§ Task details: Put the items below into a numbered list, leaving out blank lines. Begin at the line that contains "Screen dimensions: 528x328", stop after the line that contains "The image size is (244, 138). tap(5, 9)", and include only those lines.

§ Input for this task:

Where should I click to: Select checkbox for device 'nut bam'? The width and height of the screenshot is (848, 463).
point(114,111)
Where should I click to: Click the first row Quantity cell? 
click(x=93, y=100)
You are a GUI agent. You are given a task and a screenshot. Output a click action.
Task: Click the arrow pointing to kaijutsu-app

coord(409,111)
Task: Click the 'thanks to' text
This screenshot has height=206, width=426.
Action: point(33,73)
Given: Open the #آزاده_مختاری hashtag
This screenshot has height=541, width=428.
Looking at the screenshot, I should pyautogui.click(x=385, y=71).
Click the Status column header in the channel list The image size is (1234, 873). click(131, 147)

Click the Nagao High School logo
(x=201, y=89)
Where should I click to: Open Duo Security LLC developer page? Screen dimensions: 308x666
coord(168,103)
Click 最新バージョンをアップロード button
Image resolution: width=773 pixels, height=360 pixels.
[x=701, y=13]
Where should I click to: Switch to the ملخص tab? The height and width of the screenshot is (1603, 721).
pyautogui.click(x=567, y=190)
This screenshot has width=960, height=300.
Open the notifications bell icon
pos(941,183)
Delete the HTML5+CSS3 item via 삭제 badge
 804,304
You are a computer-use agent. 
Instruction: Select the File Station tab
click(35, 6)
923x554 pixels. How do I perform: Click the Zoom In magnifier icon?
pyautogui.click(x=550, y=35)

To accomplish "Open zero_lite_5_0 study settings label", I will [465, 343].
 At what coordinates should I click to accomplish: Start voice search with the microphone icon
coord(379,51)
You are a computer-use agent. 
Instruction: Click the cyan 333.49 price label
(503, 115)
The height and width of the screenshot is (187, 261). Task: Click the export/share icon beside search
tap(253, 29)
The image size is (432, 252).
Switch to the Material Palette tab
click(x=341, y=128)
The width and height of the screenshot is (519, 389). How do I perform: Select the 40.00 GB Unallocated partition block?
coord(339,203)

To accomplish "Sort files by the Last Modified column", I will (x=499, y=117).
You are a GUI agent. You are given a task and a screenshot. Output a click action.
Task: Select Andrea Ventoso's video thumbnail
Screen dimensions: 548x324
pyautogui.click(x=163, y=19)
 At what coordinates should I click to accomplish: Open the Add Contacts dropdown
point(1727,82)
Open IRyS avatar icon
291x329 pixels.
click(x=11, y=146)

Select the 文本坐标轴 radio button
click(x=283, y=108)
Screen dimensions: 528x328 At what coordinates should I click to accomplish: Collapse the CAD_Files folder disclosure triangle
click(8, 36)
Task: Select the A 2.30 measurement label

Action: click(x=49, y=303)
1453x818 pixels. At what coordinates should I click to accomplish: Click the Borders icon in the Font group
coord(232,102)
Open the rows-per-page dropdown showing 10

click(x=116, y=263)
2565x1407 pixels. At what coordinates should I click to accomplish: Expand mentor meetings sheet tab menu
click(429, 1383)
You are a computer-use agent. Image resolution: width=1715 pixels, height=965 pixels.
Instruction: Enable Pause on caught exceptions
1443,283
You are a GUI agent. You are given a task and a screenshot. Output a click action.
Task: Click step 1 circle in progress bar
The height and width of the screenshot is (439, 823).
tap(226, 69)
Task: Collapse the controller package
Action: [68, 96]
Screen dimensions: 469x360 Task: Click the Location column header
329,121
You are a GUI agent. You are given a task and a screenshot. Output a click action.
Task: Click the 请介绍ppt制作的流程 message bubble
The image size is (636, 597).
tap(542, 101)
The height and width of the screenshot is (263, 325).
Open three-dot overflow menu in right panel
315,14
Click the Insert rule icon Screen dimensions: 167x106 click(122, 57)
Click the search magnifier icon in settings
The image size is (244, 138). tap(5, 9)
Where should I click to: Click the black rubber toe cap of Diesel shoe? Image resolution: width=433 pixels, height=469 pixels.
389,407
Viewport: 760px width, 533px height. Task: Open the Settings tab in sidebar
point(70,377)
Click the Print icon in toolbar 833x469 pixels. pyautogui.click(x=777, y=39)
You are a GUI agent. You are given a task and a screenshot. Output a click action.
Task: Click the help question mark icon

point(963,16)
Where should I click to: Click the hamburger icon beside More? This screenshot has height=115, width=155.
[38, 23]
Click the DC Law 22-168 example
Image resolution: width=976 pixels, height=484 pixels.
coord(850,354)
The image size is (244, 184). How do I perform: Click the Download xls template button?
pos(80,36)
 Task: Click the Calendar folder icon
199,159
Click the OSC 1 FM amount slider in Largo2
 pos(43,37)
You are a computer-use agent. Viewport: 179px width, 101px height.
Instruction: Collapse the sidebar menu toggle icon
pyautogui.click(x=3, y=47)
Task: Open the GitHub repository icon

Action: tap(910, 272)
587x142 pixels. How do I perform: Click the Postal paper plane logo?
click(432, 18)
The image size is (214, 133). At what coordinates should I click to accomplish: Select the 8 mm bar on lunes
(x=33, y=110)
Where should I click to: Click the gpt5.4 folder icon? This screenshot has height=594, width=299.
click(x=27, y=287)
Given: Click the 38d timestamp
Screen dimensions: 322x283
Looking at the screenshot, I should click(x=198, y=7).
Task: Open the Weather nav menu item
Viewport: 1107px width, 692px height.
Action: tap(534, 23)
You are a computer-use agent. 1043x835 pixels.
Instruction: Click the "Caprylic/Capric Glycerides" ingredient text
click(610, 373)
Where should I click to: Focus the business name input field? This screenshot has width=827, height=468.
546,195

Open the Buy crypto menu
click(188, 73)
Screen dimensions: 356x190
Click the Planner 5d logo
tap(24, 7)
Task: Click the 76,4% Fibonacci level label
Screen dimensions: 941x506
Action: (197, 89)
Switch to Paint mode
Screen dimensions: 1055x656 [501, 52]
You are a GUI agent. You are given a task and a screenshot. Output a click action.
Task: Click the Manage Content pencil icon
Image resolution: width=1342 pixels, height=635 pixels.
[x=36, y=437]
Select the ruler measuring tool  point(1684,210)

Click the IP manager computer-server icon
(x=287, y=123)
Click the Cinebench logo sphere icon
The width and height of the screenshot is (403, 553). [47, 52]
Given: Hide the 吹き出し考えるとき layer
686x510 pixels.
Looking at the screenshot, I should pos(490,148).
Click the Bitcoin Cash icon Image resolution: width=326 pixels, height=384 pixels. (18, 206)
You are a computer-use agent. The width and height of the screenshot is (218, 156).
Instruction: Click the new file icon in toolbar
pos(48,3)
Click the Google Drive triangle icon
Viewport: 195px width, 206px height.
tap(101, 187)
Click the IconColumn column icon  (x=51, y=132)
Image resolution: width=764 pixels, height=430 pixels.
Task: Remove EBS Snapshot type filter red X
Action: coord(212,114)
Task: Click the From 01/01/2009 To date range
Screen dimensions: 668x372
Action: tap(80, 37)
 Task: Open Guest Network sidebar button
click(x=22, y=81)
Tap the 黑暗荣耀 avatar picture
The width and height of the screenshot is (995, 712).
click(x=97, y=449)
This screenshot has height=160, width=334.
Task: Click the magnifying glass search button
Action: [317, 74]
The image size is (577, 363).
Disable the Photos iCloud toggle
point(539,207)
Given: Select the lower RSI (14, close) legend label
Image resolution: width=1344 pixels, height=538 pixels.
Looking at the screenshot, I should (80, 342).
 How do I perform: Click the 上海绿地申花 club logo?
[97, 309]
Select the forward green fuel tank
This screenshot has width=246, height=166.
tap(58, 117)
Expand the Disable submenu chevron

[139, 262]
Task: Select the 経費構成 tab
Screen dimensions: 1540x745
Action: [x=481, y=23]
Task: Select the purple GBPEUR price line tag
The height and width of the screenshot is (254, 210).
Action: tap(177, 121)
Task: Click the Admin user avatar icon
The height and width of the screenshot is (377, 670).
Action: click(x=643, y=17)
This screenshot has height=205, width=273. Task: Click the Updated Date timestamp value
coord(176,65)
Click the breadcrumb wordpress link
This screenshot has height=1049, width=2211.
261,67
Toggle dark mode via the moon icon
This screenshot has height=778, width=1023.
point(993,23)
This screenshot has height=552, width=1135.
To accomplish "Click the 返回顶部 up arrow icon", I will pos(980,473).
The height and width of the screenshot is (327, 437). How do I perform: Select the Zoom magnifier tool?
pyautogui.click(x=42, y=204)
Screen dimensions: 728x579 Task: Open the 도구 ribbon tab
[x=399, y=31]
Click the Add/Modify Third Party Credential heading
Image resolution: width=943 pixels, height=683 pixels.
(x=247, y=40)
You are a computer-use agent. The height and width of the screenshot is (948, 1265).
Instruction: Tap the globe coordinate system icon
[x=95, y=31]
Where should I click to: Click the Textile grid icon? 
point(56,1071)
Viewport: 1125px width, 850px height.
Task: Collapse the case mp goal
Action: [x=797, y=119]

§ Solved problem:
1. Screen dimensions: 528x328 At what coordinates should I click to accomplish: Collapse the CAD_Files folder disclosure triangle
2. click(8, 36)
3. Task: Select the A 2.30 measurement label
4. Action: click(x=49, y=303)
5. 1453x818 pixels. At what coordinates should I click to accomplish: Click the Borders icon in the Font group
6. coord(232,102)
7. Open the rows-per-page dropdown showing 10
8. click(x=116, y=263)
9. 2565x1407 pixels. At what coordinates should I click to accomplish: Expand mentor meetings sheet tab menu
10. click(429, 1383)
11. You are a computer-use agent. Image resolution: width=1715 pixels, height=965 pixels.
12. Instruction: Enable Pause on caught exceptions
13. 1443,283
14. You are a GUI agent. You are given a task and a screenshot. Output a click action.
15. Task: Click step 1 circle in progress bar
16. The height and width of the screenshot is (439, 823).
17. tap(226, 69)
18. Task: Collapse the controller package
19. Action: [68, 96]
20. Screen dimensions: 469x360 Task: Click the Location column header
21. 329,121
22. You are a GUI agent. You are given a task and a screenshot. Output a click action.
23. Task: Click the 请介绍ppt制作的流程 message bubble
24. The image size is (636, 597).
25. tap(542, 101)
26. The height and width of the screenshot is (263, 325).
27. Open three-dot overflow menu in right panel
28. 315,14
29. Click the Insert rule icon Screen dimensions: 167x106 click(122, 57)
30. Click the search magnifier icon in settings
31. The image size is (244, 138). tap(5, 9)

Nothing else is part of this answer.